Parola evangelica a tutti ben nota. La quale si riferisce evidentemente all’opera di Cristo, nel tempo, nel mondo: la Chiesa da edificare. Ma che cosa è la Chiesa? La Chiesa è una comunione (Cfr. J. HAMER, L’Eglise est une communion; A. PIOLANTI, Il mistero della comunione dei Santi, 1957). Cioè una società «sui generis», spirituale e visibile insieme; umana, ma animata da un’azione sovraumana dello Spirito Santo (Cfr. Ph 2,1); Corpo mistico di Cristo, Popolo di Dio. Bisogna leggere e meditare i primi capitoli della Costituzione conciliare «Lumen Gentium» per avere un’idea della originalità, della profondità, della complessità di questo disegno di Cristo circa l’opera sua, che Egli, e noi con Lui, chiamiamo la Chiesa. Anche S. Tommaso ricorre al concetto di unità, di comunione, di «sinassi», parlando del significato attuale dell’Eucaristia, la quale ci fa comunicare con Cristo e con quanti partecipano a questo suo sacramento (Cfr. S. THOMAE Summa Theologiae, III 73,4). Decisiva a questo proposito la parola di S. Paolo, nella prima lettera ai Corinti: «. . . noi, pur essendo molti, siamo un corpo solo; tutti infatti partecipiamo dell’unico pane» eucaristico (1Co 10,17).

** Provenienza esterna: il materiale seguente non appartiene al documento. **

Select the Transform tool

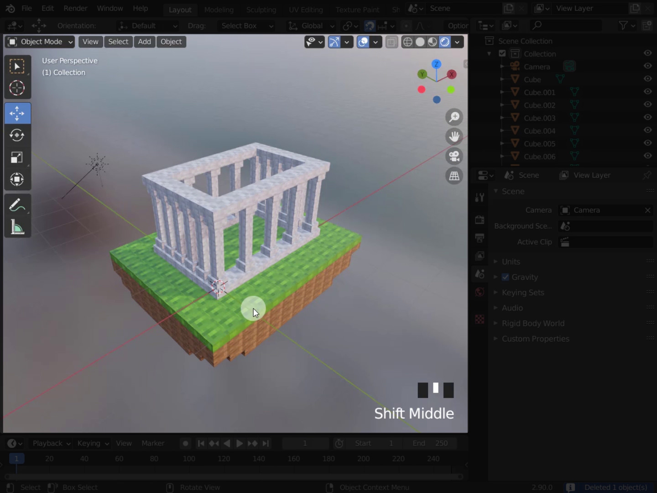click(17, 179)
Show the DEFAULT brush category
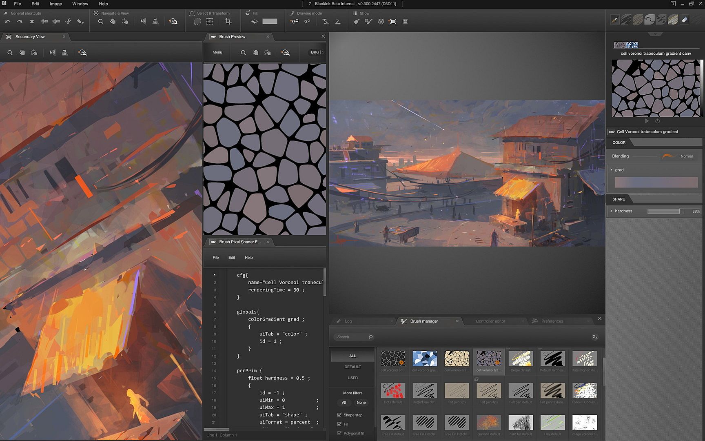This screenshot has height=441, width=705. (353, 367)
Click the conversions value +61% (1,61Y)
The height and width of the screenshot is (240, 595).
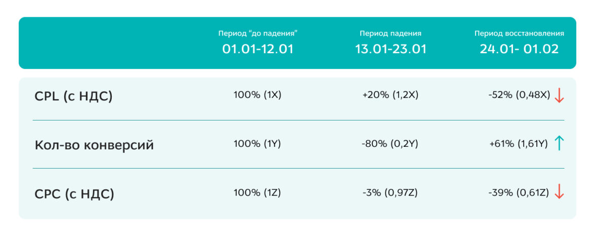[x=519, y=144]

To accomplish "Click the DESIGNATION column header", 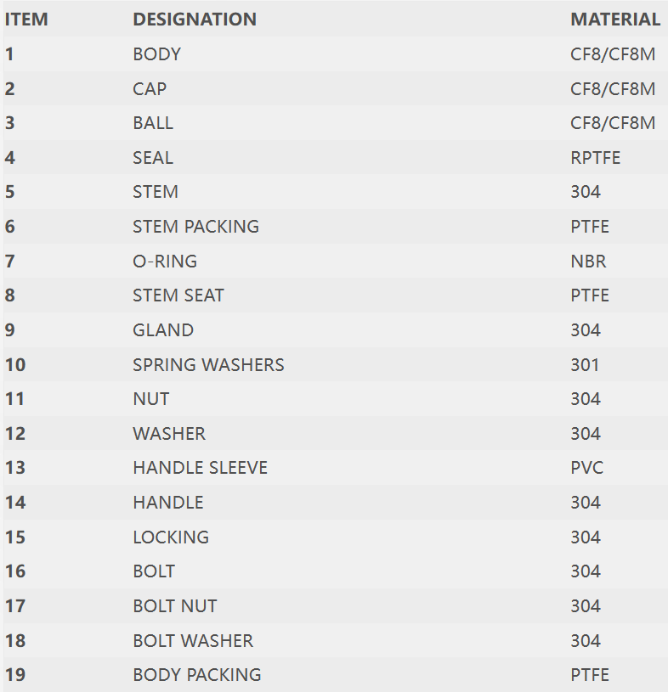I will (x=195, y=20).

E qui dobbiamo notare (senza entrare minimamente nella discussione razionalista circa l’origine e l’essenza della vita religiosa) come nel cattolicesimo il fatto umano della vita religiosa stessa si realizza in forma superlativa, completa, non unilaterale, essenziale e perfetta: la religione cattolica infatti è estremamente interiore e personale, ed insieme estremamente sociale e comunitaria; e ciò ch’è meraviglioso, per la nostra fede, i due aspetti della sua religiosità non si escludono a vicenda, sì bene sono, più ancora che complementari, simultanei: quanto più uno spirito cattolico è religioso, cioè tende ed arriva al contatto mistico con Dio, tanto più è solidale con il vero bene del prossimo; la medesima carità, che lo unisce al mistero divino, lo rivolge alla realtà umana (Cfr. Ibid. 13). Così che la Chiesa, ch’è comunione con Cristo e con Dio nello Spirito Santo, tende ad essere comunione con gli uomini; e questa comunione assume aspetti sociali concreti, il primo dei quali è quello che oggi chiamiamo preferibilmente comunità (Cfr. J. HUBY, Christus, 1947).

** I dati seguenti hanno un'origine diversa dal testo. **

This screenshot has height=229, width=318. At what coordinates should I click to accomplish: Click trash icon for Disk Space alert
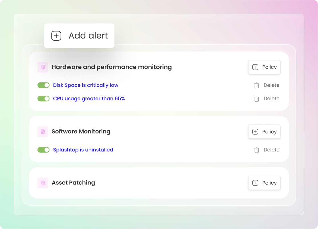coord(257,85)
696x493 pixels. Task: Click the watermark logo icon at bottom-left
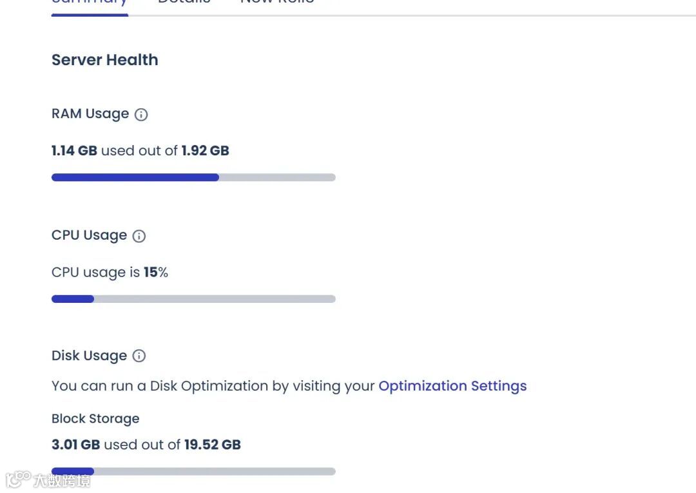[x=19, y=479]
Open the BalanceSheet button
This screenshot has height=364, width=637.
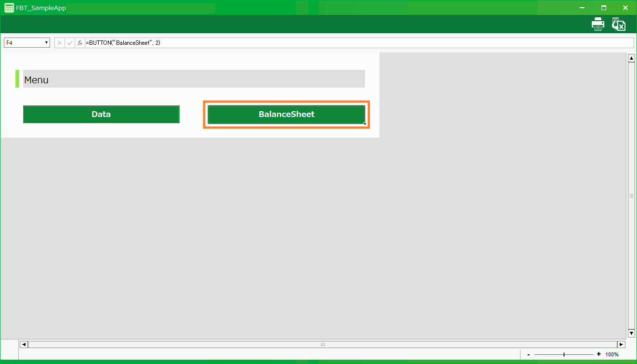point(286,115)
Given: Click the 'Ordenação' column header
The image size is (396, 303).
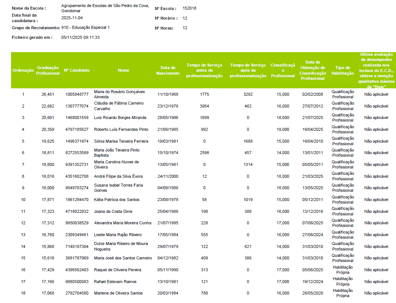Looking at the screenshot, I should click(23, 70).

Come dunque si è formata storicamente la Chiesa se non attraverso le comunità fondate dagli apostoli e dai loro collaboratori? Comunità spontanee, nel senso stretto della parola, non sono nella linea originaria della Chiesa. Le prime comunità cristiane nascono dalla parola, dal ministero, dalla guida di persone inviate e qualificate, e appena un nucleo si organizza intorno a tali persone, anzi ad una tale persona, l’apostolo, il vescovo, subito si chiama «chiesa» di quel luogo dove il nucleo si è legittimamente costituito: una comunità visibile e regolare esige al suo centro, al suo cuore un’autorità vivente, derivata da un apostolo, o da un suo inviato, o successore, il cristianesimo non è una pura corrente ideologica, o spirituale; è un insieme di comunità locali, che tutte hanno coscienza d’essere comunione. Quanto è istruttivo e commovente leggere nei primi documenti del cristianesimo, come il Nuovo Testamento (Cfr. Litteras S. Pauli Apostoli et Apocalypsim), i nomi delle prime Chiese nascenti; per esempio: «alla Chiesa di Dio, che è a Corinto» (1Co 1,2); «Giovanni alle sette chiese, che sono in Asia» (Ap 1,4); ecc. Così S. Ignazio d’Antiochia all’inizio del II secolo. E poi? quale sviluppo ha avuto la comunità visibile e sociale della Chiesa! È a tutti nota la complessa, ma coerente struttura canonica della Chiesa contemporanea (Cfr. Lumen Gentium LG 13). A noi sembra meritare considerazione cordiale la dignità e la funzione di quella Chiesa locale, che chiamiamo Diocesi, la nostra Diocesi, Chiesa madre per ciascuno di noi; e che ha un Pastore responsabile alla guida d’un corpo di Fedeli, in cui ognuno di noi è inserito, qualificato com’è da una circoscrizione etnico-geografica e dal culto particolare a un mistero religioso facente parte di tutto il sistema dottrinale, ovvero al nome di qualche Protettore celeste.

Se ne dovrà forse riparlare. E in questa visione empirica della Chiesa merita non minore e affettuoso interesse quella parte di Diocesi, che porta il titolo di Parrocchia. Sì, che ciascun Fedele abbia per la propria Parrocchia, diciamo pure per il proprio Campanile, una comprensibile, e in un certo senso doverosa preferenza.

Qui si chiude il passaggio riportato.